Khumalo’s personal low, apart from fighting bureaucracy and almost suffocating in a dusty train in Sudan, is being snubbed by a Dutch woman called Leonie who has "fine, shapely legs and juicy lips and boobs" but refuses to sleep with him.
Such remarks could and should be highly irritating. But Khumalo gets away with it, essentially because he’s self-deprecating, vulnerable and almost naïve. This is not a hardened, cynical traveller like Theroux or VS Naipaul, but a young curious African who experiences flashes of absolute euphoria and moments of utter despair as he crosses his continent. Moreover, he has a witty way with words.
Interestingly, he quickly loses his blackness. Because as soon as he crosses the border he’s a stranger in a strange land who doesn’t speak the language and doesn’t understand the local customs. His looks and the way he dresses make him as much an outsider as any other young traveller, because every "guide", hustler or money-changer immediately spots the foreigner, the same way the dealer spots the junkie. And foreigners mean money, whether they are black or white. So Khumalo, just like anyone else, falls prey to the vultures lurking near bus stops and train stations and has to deal with incredibly complicated and infuriating bureaucracy.

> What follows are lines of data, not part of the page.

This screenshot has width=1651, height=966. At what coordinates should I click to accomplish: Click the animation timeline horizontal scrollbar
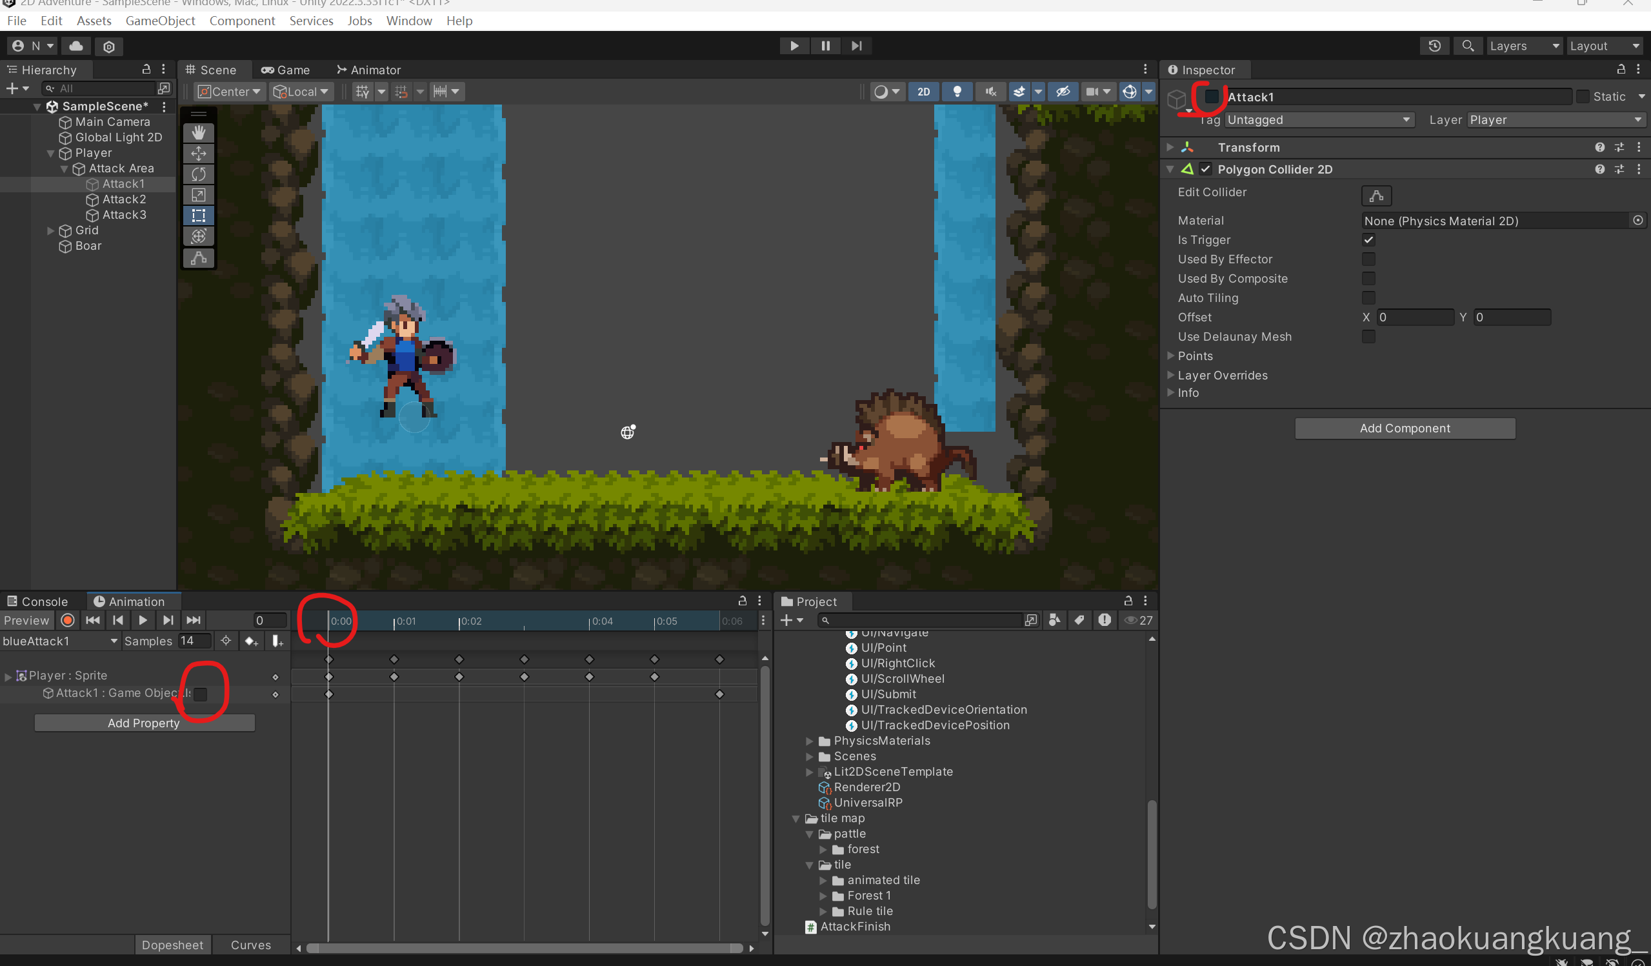tap(524, 948)
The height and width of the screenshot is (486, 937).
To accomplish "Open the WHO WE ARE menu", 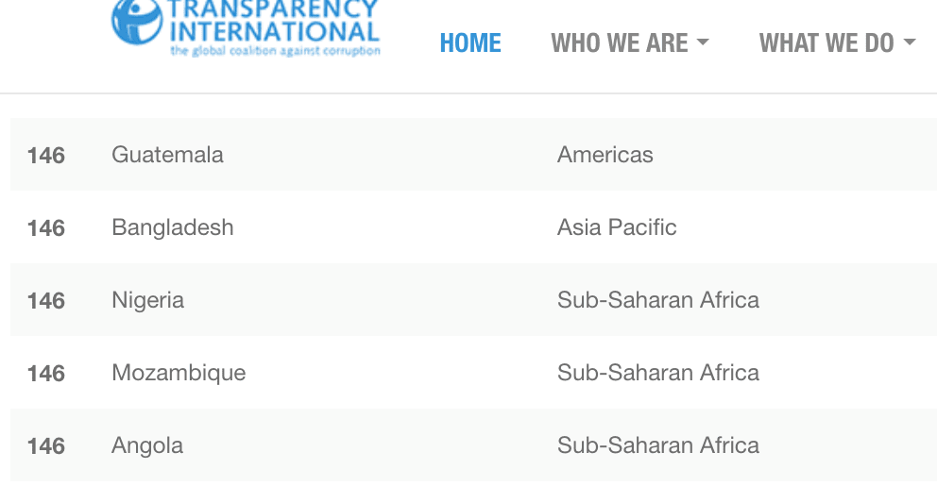I will (620, 43).
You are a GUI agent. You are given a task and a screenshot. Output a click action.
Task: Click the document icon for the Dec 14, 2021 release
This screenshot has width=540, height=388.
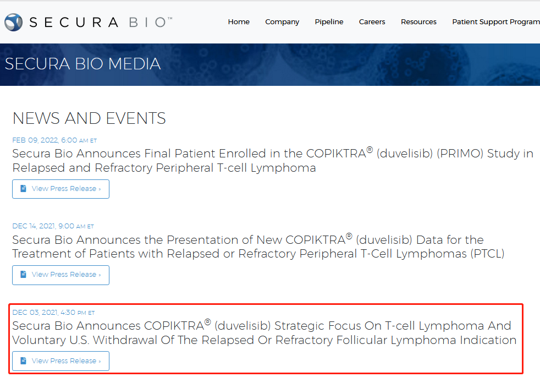click(x=23, y=275)
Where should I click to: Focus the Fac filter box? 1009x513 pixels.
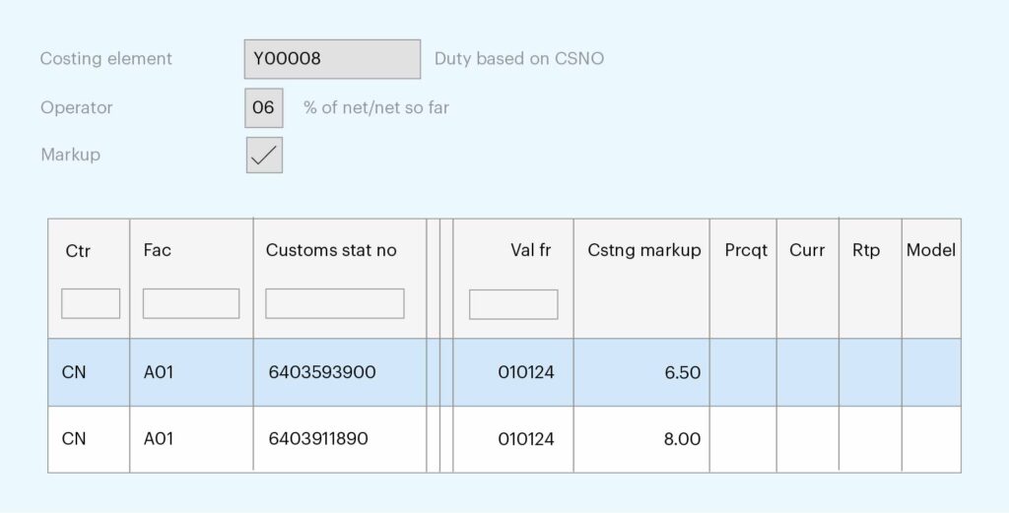[191, 303]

It’s this perspective of someone whose perceived insider status gradually changes to that of an outsider that makes Dark Continent My Black Arse so readable and enjoyable. This unusual point of view, in combination with an off-beat style and a witty sense of humour offsets some of the negative traits of the book. Because purely as a travel book Dark Continent is not all that great. It’s written as a journal, where we follow the writer chronologically during his trip from A to Z, with a few reminiscences and absurdities thrown in to break the monotony.

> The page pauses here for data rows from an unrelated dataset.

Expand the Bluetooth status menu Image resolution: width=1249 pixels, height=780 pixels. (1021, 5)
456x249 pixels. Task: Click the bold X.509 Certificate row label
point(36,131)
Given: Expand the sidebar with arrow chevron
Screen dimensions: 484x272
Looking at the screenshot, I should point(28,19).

No one told Khumalo about the "show, don't tell" credo. Hence words like magnificent clutter the pages. And there isn’t much in terms of a narrative either. The main questions are: Will he make it all the way to Cairo? And: Will he sleep with any of the women he chats up? The answer to the first one is obvious, given the publication of the book. The answer to the second one isn’t that interesting, since there is not much at stake whether he does or doesn’t.
The final chapter, "Looking Back", is devoted to contemplation, and could have been more extensive. Part of it reads like a self-help book with observations such as "I must never sell my soul to have purely material things" and "I also thought that, without being too selfish, I would spend more time with myself and strive to be the person I want to be by not succumbing to any flavour-of-the-month pressures."
Then he poses a much more fascinating question: what went wrong with the African continent? Bravely, he doesn’t look for the easy way out, which would have been lamenting colonialism and racism. Instead he tables two interesting facts: first of all that the Boers, despite treating their dogs better than their fellow countrymen, built an economy and infrastructure that has no equal anywhere on the continent; and secondly that African leaders, both traditional and political, have betrayed their people in a big way.
Sitting happily on the beachfront of Alexandria in Egypt, having just finished his exhausting trip, he doesn’t really feel like going into the nitty-gritty of these observations. Understandable but unfortunate.
What we do get, however, is another reference to that stunning Dutch girl Leonie who refused the share a room with the author and so hurt his big black male pride. She must feel honoured to have the final words of the book dedicated to her: "Thanks for nothing Leonie."